When is the right time to seek something new?

Is this the right time to change jobs? Or yet, does it make sense to change your career at this point in time?

So, how do we know when the right time to seek something new is?
In a previous post I had addressed the issue of how long one should stay with the same company (read here).

But sometimes the issue is more complex than that. It might be something that impacts your professional life, but it doesn’t exclusively have to. For example, it might involve following your spouse to another country; or yet giving up a corporate career to become self-employed or open your own business. Such decisions are much more complicated than changing companies.So, how do we know when the right time is? The answer seems obvious, but it came to me when I watched for the second time the play “The Immoral Soul” (with Clarice Niskier) last week.

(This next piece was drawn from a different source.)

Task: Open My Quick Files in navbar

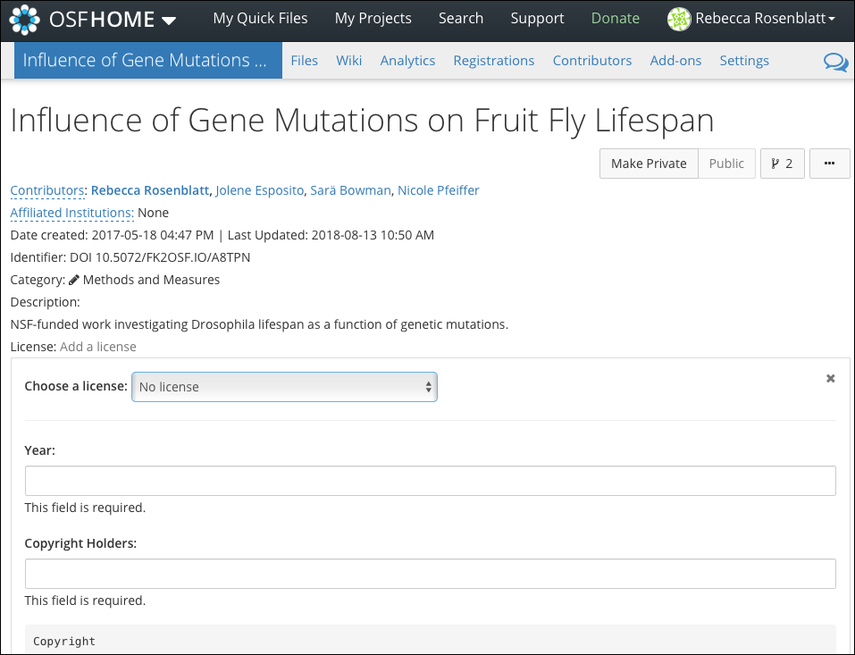Action: click(260, 19)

In the play Clarice says that we should leave behind the narrow path in search of a wider space. She also states, “In certain moments of our lives we face situations that cause us to feel physical or moral discomfort. These spaces that have become narrow—which have helped us evolve and grow—become stifling and limiting.”

And this is very well represented by this Biblical story:

Sometimes we think there’s no way out and ahead of us there’s only the vastness of the insurmountable sea.
Regardless of your religious belief the analogy that sometimes we have to cross a sea in search of a wider space seems to make sense. And like Clarice Niskier says in the play, if we show courage and determination in doing it the universe will conspire in our favor.

And all of us have already overcome a vastness of water from a narrow path toward the wider space, from the womb to the world. And I don’t believe this is an easy thing; all newborns come out crying a lot!

So, when is the right to seek something new? When the place you’re at becomes a narrow space and you’re ready to be born again.

GOOD LUCK!

5/16/11

How to build a successful career

Many executives I talk to ask me, “What do successful professionals you interview have in common?”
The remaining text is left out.